═══ EXTRAIT SOURCE

Intervention de Joaquín Almunia

Commission des affaires européennes — Réunion du 28 janvier 2014 : 1ère réunion
Audition de M. Joaquin Almunia commissaire européen chargé de la concurrence

Joaquín Almunia :

J'ai oublié de répondre à Jean-Pierre Sueur sur les actions collectives qui permettent d'obtenir des réparations en cas d'infraction aux règles de la concurrence : j'ai présenté un projet de recommandation au Conseil et au Parlement en juin 2013 pour parvenir à une approche commune et convergente au niveau européen. Il n'y a pas de consensus à ce sujet. Certains pays membres ont une législation, mais les décisions des autorités de la concurrence, nationales ou européenne, rencontrent des difficultés d'application. Cette recommandation pourrait concerner aussi bien les actions individuelles que collectives. Le texte a été voté hier en commission au Parlement européen. Nous sommes donc prêts à entamer le trilogue, Commission, Parlement et Conseil. Comme les textes adoptés par chacune des trois instances ne sont pas très éloignés, un texte commun est envisageable avant la fin de la législature européenne en avril. La nouvelle directive offrirait des indemnisations beaucoup plus équitables et compatibles avec les autres types de sanctions.

Gaëtan Gorce m'a interrogé sur la gouvernance d'Internet : dans certains domaines, nous avançons, même si c'est difficile. Ainsi en est-il du respect des données privées. Pour ce qui est de la fiscalité, la règle de l'unanimité est malheureusement très contraignante, mais l'instrument des aides d'État peut être utilisé pour promouvoir une plus grande équité dans le traitement des questions fiscales. Mais les aides d'État peuvent être utilisées pour améliorer l'équité au sein d'un État, pas pour rétablir une égalité de traitement entre deux États membres (il faudrait alors l'unanimité des États).

Pour créer des champions européens, nous devons encourager les initiatives, les créateurs, les entrepreneurs. Les chefs d'entreprise disent que le gros avantage qu'ils trouvent aux États-Unis, c'est la facilité à mobiliser des financements, à attirer des talents... Il nous faut créer un environnement adéquat, et supprimer les barrières entre les États. Des intérêts particuliers et contradictoires empêchent l'émergence de grands groupes de l'Internet en Europe.

══════
═══ EXTRAITS DES DONNÉES

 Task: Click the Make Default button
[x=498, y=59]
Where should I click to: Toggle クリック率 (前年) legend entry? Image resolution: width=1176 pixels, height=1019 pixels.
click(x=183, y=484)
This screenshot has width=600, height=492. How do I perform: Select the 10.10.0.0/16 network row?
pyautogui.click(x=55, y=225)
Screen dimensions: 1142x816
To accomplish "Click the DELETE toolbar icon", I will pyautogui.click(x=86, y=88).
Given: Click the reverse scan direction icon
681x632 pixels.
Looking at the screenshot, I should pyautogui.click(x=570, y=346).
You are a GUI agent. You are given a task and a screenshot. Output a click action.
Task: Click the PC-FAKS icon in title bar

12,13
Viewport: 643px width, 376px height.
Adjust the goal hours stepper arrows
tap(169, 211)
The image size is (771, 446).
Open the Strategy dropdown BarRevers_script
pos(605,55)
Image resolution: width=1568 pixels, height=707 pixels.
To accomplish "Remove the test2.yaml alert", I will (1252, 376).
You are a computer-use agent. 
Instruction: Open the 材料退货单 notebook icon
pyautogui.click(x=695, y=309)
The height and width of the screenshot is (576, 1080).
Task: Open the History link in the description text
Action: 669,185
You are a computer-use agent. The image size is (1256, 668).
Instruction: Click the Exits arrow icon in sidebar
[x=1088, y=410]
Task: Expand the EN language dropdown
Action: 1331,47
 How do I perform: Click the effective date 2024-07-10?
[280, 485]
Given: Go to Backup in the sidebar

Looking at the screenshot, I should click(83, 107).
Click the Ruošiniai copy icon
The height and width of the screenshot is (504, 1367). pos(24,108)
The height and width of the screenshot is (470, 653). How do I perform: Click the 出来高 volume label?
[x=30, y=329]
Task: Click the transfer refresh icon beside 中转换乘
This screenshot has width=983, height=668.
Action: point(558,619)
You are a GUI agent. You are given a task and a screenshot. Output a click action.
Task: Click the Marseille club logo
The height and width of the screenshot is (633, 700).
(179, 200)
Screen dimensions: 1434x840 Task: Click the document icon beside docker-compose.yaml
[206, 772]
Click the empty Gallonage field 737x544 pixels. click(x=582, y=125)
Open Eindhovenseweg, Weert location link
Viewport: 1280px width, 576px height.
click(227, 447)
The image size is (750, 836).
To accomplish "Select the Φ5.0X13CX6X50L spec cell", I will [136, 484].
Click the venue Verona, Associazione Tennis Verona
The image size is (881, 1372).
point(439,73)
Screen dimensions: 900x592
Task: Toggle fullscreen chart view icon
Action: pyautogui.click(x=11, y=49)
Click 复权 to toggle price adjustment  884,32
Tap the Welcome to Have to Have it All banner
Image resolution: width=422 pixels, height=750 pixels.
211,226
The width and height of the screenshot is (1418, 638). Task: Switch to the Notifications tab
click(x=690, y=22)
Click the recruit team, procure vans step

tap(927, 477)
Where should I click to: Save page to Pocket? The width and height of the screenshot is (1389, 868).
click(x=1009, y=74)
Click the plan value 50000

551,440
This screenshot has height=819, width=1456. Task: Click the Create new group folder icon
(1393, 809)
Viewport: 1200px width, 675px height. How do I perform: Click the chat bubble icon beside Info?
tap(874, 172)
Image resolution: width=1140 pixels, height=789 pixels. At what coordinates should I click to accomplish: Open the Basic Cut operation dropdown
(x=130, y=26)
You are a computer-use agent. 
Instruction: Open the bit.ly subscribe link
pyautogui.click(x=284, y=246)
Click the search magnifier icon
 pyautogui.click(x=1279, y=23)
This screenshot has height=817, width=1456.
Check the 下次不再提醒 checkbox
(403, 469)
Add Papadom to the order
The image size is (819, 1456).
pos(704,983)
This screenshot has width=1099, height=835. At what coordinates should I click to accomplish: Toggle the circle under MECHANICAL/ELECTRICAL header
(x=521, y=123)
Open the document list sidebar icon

══════

VOS TÂCHES:
1/ Répondez à ces questions sur l'intervention de Joaquín Almunia :
(a) En quel mois et en quelle année le projet de recommandation sur les actions collectives a-t-il été présenté au Conseil et au Parlement ?
(b) Quelle règle rend la fiscalité très contraignante ?
(c) Quel gros avantage les chefs d'entreprise trouvent-ils aux États-Unis ?
2/ Prolongez l'intervention de Joaquín Almunia au-delà de sa dernière phrase.

RÉPONSES:
1/
(a) En juin 2013.
(b) La règle de l'unanimité.
(c) La facilité à mobiliser des financements et à attirer des talents.

2/
La Commission européenne, fin 2013, a signé un accord avec un certain nombre de banques, qui ont accepté de payer 1,7 milliard d'euros d'amende. Si le système de clémence n'existait pas, UBS ne nous aurait pas donné les informations dont elle disposait et nous aurions eu du mal à découvrir le fond de l'affaire, peut-être même ignorerions-nous encore ces collusions, qui ont eu d'énormes répercussions sur le marché des produits dérivés et qui ont bénéficié aux seules institutions manipulatrices. Leurs traders savaient à l'avance comment le marché allait se comporter, comme un chasseur qui saurait où le lion va se montrer... Certes, il est décevant qu'une banque échappe à l'amende, mais sans ces informations, pas d'amende non plus pour les autres, pas d'affaire ! Trois institutions bancaires et un courtier ont refusé de participer à l'accord final, si bien que l'investigation se poursuit à l'encontre du Crédit Agricole, de HSBC et de JP Morgan.

Nous menons une investigation similaire sur des produits dérivés de taux d'intérêt. Enfin, nous examinons de possibles manipulations de taux de change. Ces mauvaises pratiques ont perduré faute de régulation, de transparence, de responsabilité des managers ; or leurs conséquences économiques peuvent être considérables. Nous sommes en train de corriger cela. Il est temps de réactiver le respect des valeurs. Le système financier utilise l'argent des entreprises et des citoyens, ce n'est pas le sien ! La politique de la concurrence est l'instrument le plus efficace contre ces mauvais procédés.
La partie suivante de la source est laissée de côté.